Illustration of a dummy arm broken into many pieces
‘I figured, like any reasonable person, that my arms were just tired.’ Illustration: Timo Lenzen/The Guardian

Pain is like a memory, a path reinforced every time we walk down it. As such, it’s quite possible that writing this is an act of self-harm. It’s not just that it hurts to write, although it does; it’s that when I started thinking about this piece, reading around it, even jotting down notes, I felt the pain in my forearms flare up again, and for a month or two I considered calling it off. My physiotherapist would call that “avoidance”. I would call it “learning from experience”, given that it was writing that got me here in the first place.

It was late in the summer of 2020 when I started to develop an aching in my forearms: first the left, and a few days later, the right; a vague, untroubling pain, similar to the after-effects of a workout. I figured, like any reasonable person, that my arms were just tired. I had been typing late into the evenings finishing a book proposal, which, on top of everything else – household jobs, phone usage, the cliched pandemic sourdough baking habit – was taking its toll. (Honestly, have you ever considered just how much you use your hands?)

At that time self-employed and unable to take days off, I made my first mistake: I kept going. I downed ibuprofen and rested when I could. It was only as the pain worsened, spreading from the backs of my hands then into the epicondyles, the bony protuberances on either side of the elbows, that I started to worry. My GP, unfazed, diagnosed me with lateral epicondylitis, or “tennis elbow”, which made me laugh – I haven’t played tennis in years. When the pain spread to the inside of the joint, the diagnosis expanded to include its mirror image, “golfer’s’ elbow”. (Both are caused by tendon damage, but in the opposing muscle groups.) Again, I thought: ha.

He prescribed cortisone, steroid injections at the site of the pain. This, I would later learn, is considered an outmoded treatment, as likely to delay recovery as hasten it. Rather than fix the problem, the injections made my elbows swell up like marshmallows. The pain, meanwhile, only worsened.

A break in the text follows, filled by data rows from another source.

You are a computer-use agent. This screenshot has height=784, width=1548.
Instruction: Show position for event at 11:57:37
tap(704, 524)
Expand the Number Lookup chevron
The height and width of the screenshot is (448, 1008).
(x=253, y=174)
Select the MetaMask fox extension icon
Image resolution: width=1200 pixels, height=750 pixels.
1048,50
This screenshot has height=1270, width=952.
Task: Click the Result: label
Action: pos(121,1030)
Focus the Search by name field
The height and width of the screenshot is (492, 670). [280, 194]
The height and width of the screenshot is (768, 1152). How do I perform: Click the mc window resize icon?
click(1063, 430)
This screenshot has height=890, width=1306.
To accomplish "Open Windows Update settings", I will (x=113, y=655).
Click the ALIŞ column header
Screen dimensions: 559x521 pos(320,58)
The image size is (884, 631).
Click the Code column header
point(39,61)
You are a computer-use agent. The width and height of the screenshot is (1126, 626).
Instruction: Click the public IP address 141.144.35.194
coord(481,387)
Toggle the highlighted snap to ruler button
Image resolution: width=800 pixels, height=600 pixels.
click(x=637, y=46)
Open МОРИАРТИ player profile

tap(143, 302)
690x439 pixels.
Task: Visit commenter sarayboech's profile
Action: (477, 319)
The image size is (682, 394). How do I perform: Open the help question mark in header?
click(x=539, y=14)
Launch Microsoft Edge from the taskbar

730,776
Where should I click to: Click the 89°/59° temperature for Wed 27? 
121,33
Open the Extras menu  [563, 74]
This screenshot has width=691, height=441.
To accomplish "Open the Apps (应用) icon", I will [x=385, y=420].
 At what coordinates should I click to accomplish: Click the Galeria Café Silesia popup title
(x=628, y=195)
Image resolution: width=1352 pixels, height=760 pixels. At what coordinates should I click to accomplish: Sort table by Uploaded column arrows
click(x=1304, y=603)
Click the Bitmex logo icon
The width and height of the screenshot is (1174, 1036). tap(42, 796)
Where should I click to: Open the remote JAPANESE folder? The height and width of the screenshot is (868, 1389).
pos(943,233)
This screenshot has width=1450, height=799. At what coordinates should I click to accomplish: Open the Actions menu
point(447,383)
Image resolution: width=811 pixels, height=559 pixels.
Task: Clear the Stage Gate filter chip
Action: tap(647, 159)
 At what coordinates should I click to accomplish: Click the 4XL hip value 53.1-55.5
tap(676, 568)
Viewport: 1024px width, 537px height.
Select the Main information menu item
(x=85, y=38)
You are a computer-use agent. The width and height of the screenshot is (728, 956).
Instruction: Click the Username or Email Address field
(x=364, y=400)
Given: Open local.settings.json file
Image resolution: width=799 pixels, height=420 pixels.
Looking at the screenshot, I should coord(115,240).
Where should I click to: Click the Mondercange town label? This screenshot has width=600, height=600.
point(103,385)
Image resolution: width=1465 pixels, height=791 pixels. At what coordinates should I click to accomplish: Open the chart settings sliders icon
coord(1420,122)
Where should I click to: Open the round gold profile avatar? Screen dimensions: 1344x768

By that Christmas, the pain had become constant and excruciating. From my elbows and hands, it radiated into my shoulder joint. My strength left me. Pretty soon I could barely open doors; changing gears hurt, so I stopped driving. One morning, when I tried to pour my three-year-old a glass of apple juice, I found I could no longer unscrew the lid.

Looking back, those early months are a blur. Unable to home in on a diagnosis, doctors ordered tests and scans – X-rays, MRIs, ultrasound, nerve conduction studies – but this being the NHS mid-pandemic, waiting lists were months long. I ended up going for one scan privately, and spent days watching YouTube videos on how to read MRIs until the official verdict arrived: there may have been a slight narrowing of the foramen in my spine (the bony arches on the side of each vertebra, through which nerves pass). Bone spurs, in other words. But the specialists couldn’t be sure, and when my NHS MRI finally arrived months later, it came up clear. No spurs, no narrowing. The mystery continued.

I don’t know which the professionals ran out of first: options, or interest. But eventually there were no more tests to be done. The best diagnosis any doctor could settle on was “some kind of repetitive strain injury”. (RSI, which experts now refer to as repetitive strain syndrome, is a group of tendon and muscle disorders associated with overworking. Tennis elbow is one. So, too, are carpal tunnel syndrome and cubital tunnel syndrome, both of which were suspected at various points.) A year into my pain, I was still searching for a cure, pursuing every treatment, supplement and crank self-help book I could. But I was wasting my time. By then, my pain had already become chronic.

* * *

To be human is to hurt. Almost all of us experience pain every day; most of the time, we are better off for it. Pain is a defence mechanism, one that helps us to avoid harm. Without it, our lives would be much shorter and considerably more gruesome.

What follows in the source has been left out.